Task instructions: Note how many lines in the material have "click", and give only that figure.

*** Data shown ***

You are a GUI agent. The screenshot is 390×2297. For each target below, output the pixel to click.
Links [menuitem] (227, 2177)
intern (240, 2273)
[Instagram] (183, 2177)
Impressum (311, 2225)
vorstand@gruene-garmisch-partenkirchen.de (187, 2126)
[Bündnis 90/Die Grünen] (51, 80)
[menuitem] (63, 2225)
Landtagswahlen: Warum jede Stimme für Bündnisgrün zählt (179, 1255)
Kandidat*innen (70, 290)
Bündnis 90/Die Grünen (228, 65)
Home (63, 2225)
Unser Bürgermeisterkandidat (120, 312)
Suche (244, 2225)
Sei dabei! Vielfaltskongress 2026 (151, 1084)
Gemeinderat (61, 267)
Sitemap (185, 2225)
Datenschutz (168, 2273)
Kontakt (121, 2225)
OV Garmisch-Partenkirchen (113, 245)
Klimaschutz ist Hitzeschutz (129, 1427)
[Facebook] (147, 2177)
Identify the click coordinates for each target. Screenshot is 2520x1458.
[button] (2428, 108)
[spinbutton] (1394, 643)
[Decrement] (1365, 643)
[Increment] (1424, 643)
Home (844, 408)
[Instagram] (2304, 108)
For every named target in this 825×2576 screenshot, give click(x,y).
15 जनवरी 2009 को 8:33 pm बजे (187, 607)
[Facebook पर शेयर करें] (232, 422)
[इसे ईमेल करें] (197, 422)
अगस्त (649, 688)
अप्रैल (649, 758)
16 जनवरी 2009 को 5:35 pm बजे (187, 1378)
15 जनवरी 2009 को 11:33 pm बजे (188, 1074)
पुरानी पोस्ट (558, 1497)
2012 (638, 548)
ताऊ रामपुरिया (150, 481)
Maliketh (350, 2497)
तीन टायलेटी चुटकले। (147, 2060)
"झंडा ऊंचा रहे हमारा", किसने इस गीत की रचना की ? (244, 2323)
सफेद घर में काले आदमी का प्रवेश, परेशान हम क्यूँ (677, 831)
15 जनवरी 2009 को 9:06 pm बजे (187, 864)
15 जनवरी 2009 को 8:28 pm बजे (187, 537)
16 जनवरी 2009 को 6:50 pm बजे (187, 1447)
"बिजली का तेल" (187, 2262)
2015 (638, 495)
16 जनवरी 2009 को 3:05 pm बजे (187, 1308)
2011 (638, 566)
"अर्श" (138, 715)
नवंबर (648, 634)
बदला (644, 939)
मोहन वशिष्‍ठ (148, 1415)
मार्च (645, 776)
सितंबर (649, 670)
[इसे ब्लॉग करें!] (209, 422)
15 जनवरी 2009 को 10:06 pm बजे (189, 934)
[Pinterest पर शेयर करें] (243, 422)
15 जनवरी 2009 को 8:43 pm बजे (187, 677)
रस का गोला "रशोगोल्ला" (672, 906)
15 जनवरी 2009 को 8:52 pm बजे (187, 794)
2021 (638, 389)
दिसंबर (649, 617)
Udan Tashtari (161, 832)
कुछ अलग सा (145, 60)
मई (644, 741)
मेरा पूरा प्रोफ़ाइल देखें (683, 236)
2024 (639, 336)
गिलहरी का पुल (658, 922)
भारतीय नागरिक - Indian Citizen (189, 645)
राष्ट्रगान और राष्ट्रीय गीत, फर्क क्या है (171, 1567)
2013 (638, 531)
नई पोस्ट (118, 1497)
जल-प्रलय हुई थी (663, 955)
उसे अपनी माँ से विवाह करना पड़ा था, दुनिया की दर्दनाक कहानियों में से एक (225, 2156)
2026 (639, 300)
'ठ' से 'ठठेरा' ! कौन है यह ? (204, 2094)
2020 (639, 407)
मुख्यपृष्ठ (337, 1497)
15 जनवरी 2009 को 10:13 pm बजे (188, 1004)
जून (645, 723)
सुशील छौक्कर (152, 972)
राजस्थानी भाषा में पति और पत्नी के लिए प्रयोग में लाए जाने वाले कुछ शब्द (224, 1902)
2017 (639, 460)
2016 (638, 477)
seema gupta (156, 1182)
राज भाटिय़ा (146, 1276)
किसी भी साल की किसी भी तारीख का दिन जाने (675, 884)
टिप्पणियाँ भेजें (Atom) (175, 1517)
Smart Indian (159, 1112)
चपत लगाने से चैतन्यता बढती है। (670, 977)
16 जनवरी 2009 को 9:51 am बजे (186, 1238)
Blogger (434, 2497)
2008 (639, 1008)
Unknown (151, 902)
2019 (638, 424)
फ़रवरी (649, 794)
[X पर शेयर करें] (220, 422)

*** End of Data shown ***

Solution for this task: 3